I definitely don't absolutely have to be able to use the bus with the bike, it was simply a consideration as far as flexible options. I am mildly concerned about trying to lock a trike up at a bike rack, what with it being extra-wide. On the other hand, the sheer weight of the thing and lack of "cool factor" might be somewhat of a deterrent against stealing it.
 

Berry78

Active Member
I love that you are considering transportation before picking out a place.

It looks like your best 2 options are 2-wheeler with trailer or trike. Go try out both types of bikes and see where you are comfort-wise.

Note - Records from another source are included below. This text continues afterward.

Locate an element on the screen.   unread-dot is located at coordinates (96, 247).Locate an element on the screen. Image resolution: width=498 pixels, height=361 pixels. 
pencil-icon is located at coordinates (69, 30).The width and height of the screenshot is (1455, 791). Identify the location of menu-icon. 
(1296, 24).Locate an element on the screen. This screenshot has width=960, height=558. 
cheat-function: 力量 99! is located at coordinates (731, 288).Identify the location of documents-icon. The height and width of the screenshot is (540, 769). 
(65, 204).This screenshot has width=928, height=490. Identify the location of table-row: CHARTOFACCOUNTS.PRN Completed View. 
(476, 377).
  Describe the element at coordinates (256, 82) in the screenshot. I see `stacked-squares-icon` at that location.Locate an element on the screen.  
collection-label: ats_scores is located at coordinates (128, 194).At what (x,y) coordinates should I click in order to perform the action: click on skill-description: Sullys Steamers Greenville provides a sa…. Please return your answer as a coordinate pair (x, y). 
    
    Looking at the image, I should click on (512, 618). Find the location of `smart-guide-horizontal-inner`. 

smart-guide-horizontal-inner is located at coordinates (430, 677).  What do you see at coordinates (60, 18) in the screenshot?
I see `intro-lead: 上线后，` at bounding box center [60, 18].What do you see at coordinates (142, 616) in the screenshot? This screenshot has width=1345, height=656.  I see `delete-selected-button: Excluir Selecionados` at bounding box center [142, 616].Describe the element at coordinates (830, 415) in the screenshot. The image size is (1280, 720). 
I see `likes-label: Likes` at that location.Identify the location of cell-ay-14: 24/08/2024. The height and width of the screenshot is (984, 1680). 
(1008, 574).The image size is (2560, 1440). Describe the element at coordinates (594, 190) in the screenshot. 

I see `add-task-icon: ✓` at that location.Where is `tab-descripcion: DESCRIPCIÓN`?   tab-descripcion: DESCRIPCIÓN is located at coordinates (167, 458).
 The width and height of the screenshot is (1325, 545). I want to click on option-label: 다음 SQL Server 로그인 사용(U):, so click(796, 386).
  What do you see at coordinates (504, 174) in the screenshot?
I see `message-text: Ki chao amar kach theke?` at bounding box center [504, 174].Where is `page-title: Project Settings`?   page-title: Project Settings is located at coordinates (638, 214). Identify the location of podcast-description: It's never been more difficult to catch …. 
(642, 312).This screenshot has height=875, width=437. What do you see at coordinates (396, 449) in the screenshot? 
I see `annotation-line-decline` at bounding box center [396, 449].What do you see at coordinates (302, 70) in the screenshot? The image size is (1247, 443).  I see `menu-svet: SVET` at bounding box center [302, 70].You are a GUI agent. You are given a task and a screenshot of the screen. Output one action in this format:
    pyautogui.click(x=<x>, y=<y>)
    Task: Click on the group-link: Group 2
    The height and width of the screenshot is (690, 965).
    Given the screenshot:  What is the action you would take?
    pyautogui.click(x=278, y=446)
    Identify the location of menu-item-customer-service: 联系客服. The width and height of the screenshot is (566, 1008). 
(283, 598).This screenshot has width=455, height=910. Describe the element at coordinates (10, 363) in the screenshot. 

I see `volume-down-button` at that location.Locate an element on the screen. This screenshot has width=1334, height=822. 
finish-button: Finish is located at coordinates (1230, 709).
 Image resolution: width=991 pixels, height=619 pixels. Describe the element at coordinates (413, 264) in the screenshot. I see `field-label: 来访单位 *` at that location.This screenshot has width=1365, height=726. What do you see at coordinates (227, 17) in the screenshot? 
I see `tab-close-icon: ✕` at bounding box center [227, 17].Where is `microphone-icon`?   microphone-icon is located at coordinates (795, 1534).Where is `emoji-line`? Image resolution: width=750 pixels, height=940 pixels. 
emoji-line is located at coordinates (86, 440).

If balance isnt an issue now, you'll have more fun on the 2-wheeler (maybe).

It is just so much more convenient to ride a 2-wheeler (bike racks, transporting, storing) that if balance isnt a problem...

Trailers are a great solution for carrying stuff without impacting bike balance. Leave it at home when its not needed.
 

DisabledWheelz

New Member
I love that you are considering transportation before picking out a place.
When you're considering moving to somewhere around Seattle, it seems like the thing to do! They have such a solid bike culture.

Parking anywhere there is crazy expensive if you aren't going to a store that has its own dedicated, free lot. Sure, the grocery stores likely do, but if I just want to run down to the coffee shop, or a neighborhood cafe? Probably not so much.

As someone who currently has a disabled parking tag due to both my spinal problem/use of a rolling walker and the way I can suddenly run out of energy from fibromyalgia I can use on-street parking cheaply, but my understanding is that it can be hard to find and may still be quite a hike from where you actually want to end up. I might actually be more comfortable riding on a bike than walking several blocks! Heat really affects my energy levels and I think I'll have more energy in Seattle than I do in South Texas. With the assist of an electric bicycle, for short trips at least, even for someone with disabilities some sort of bicycle just seems to make sense in a place where parking and traffic are snarled messes if they can find the right work-arounds to make it convenient and painless.
 

Thomas Jaszewski

Well-Known Member
That Biktrix build is about as nice as they get. Especially in the price range. Not all step through frames are created equal. Some are more difficult than others. Georges example is nearer a Mixte frame and I find that a hard step through. Some of the lowest step throughs haven't been converted to eBikes. I'm about to do another front drive with a very low step through frame. Easiest mount ever and a real sweet ride. Unfortunately not a great climber for Seattle hills. But the Biria is without question the easiest mount step through. (Link Removed - No Longer Exists)
 

roshan

Well-Known Member
I'm not sure 400+ lbs of bike and rider should be using rim brakes at Ebike speeds. (pretty sure you shouldn't). Rims heat up dramatically at speed when the brakes are used. Used hard in hilly places they occasionally fail due to heat!
Ebike speeds replicate downhills to a degree. Not to scare, but's its a concern. Drums or Disk brakes would probably be highly advised.
Since no trikes are mass produced, most of them will work with you to setup it up correctly, and some of them do a lot of work with challenged situations. For sure the weight can be dealt with much easier than a 2 wheeler. If you have any balance issues at all, stick with a trike! LOTS of choices!! (bentrideronline.com) at the top of the home page are many many links to individual manufacturers. Lightfoot and others are well knows for very heavy duty setups for larger load ratings.
I doubt any stock setups will pull you up hills with groceries. Gearing would need to be lower than stock for sure.